Covalent Poisons and Catenation: The Effects of Natural Products and DNA Topology on Reactions Catalyzed by Type II Topoisomerases
Dalvie, Esha Deepak
Type II topoisomerases are necessary enzymes that regulate the topological state of DNA by creating transient double-stranded breaks. Topoisomerase II poisons act by stabilizing the covalent enzyme-cleaved DNA complex, eventually overwhelming the cell.

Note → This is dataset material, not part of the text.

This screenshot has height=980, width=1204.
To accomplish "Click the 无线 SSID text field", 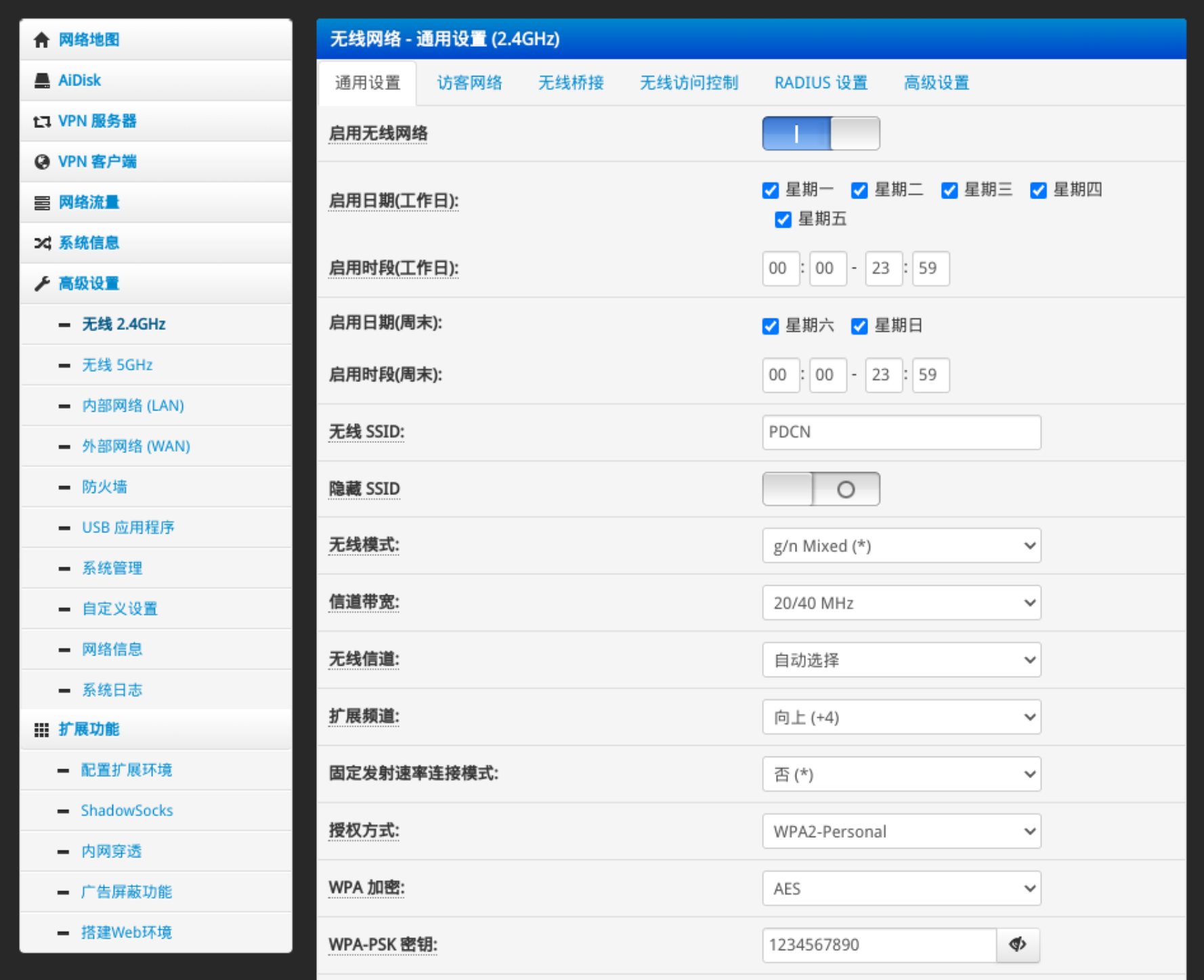I will tap(901, 432).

Many natural products are topoisomerase II poisons, and natural products and their derivatives are often used as anticancer and antibacterial agents. In addition, type II topoisomerases have shown important interactions with different DNA substrates that affect their actions within cells. Therefore, it is important to learn more about how natural products and DNA topology affect the activities of type II topoisomerases. The first part of this dissertation characterizes the effects of 6’6”-dihydroxythiobinupharidine (DTBN), a natural product of the yellow water lily Nuphar lutes, known for its medicinal effects, on human topoisomerase IIalpha. N. lutea was previously identified in a screen of 341 different natural products for their effects on type II topoisomerase activity. I discovered that DTBN increased the amount of DNA cleavage produced by topoisomerase IIalpha by covalently binding to the enzyme and elucidated several properties that identified it as a covalent poison of human type II topoisomerases. The second part of this dissertation describes the relationship between the catenation reaction of type II topoisomerases and the handedness of DNA supercoils, which form during many cellular processes. Some type II topoisomerases recognize supercoil geometry during DNA relaxation. Another important reaction of these enzymes is catenation, or the tangling of two DNA molecules, as it helps stabilize the cohesion of sister chromatids prior to separation during mitosis. For this project, I tracked the rates of catenation by type II enzymes from different species with negatively supercoiled, positively supercoiled, and relaxed DNA substrates. I determined that human topoisomerase IIalpha and several bacterial topoisomerase IV enzymes showed supercoil handedness preferences during catenation, while human topoisomerase IIbeta showed no preference between the DNA substrates. I also found that type II topoisomerases maintained lower levels of cleavage complexes on catenated DNA than on monomeric substrates.